Fraternità: p. Occhetta, “è una scelta culturale che può trasformare leggi e società”

(Foto Calvarese/SIR)

(Torino) “Il diritto può abitare la fraternità”. Con questa affermazione p. Francesco Occhetta ha rilanciato la necessità di rendere concreto il messaggio della “Fratelli tutti” di Papa Francesco, intervenendo in video nello Spazio Media Cei e Uelci del Salone internazionale del Libro di Torino all’incontro “La fraternità è possibile – La speranza dei cristiani nel mondo lacerato dalle guerre e dalla violenza”, organizzato da Mediagraf, moderato da Lucia Capuzzi, e al quale sono intervenuti don Michele Gianola, Ignazio Ingrao, p. Enzo Fortunato e Piero Damosso.
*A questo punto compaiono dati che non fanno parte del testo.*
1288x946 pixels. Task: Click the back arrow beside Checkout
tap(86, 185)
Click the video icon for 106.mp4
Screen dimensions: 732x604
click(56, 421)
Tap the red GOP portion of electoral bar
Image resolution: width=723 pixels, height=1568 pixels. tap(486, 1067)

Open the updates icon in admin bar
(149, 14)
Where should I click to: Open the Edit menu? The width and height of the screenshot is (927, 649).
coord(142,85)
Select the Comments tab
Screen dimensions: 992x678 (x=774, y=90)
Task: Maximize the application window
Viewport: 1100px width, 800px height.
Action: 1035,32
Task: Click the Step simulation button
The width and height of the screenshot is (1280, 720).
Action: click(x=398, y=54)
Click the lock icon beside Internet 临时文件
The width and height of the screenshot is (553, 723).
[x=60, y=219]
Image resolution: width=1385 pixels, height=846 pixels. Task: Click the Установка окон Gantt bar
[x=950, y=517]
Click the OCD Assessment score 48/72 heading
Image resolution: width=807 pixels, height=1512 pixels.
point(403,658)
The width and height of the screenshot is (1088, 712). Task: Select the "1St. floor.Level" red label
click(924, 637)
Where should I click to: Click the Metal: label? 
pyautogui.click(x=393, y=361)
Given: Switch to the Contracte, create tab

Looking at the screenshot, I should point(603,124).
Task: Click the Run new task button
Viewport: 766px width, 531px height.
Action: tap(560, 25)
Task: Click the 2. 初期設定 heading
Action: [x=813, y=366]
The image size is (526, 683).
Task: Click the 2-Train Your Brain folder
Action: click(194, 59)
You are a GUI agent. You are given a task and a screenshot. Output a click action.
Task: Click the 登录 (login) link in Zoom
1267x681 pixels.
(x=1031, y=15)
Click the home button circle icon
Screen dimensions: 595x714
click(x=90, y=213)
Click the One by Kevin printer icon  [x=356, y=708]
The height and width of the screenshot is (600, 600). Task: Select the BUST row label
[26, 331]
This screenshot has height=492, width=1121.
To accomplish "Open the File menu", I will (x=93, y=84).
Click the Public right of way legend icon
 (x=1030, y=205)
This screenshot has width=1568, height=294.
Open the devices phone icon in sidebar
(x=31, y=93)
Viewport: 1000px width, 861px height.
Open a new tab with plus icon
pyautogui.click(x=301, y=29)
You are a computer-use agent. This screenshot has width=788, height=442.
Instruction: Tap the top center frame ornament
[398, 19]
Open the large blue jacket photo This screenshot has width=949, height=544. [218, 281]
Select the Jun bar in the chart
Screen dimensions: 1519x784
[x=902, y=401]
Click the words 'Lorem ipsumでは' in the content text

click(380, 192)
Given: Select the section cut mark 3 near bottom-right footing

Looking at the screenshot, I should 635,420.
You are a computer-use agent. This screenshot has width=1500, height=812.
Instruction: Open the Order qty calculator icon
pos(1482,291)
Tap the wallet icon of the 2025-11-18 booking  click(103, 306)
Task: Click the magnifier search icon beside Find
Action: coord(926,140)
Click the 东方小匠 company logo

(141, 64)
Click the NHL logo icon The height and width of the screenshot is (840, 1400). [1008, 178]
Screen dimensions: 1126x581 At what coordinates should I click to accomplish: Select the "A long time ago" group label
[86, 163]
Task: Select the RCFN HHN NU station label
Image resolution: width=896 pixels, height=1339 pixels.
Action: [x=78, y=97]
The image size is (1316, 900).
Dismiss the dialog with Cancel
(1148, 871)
P. Occhetta ha definito la fraternità “una scelta culturale controcorrente”, capace di incidere su leggi, riforme e modelli sociali: “Rendere sistema le buone pratiche significa trasformare la società”. Ha richiamato esperienze storiche in cui la spinta della fraternità ha generato cambiamenti concreti, sottolineando come “uguaglianza e libertà non bastano senza fraternità”. Il gesuita ha inoltre richiamato la necessità di una nuova stagione di formazione continua: “Nessuno si può dire arrivato”, soprattutto nell’epoca dell’intelligenza artificiale e della tecnocrazia. “Quando si parla di fraternità si parla di amicizia”, ha dichiarato Ingrao ricordando Papa Leone XIV, segnato dalla fraternità di radice agostiniana, dove amicizia è stile di pace.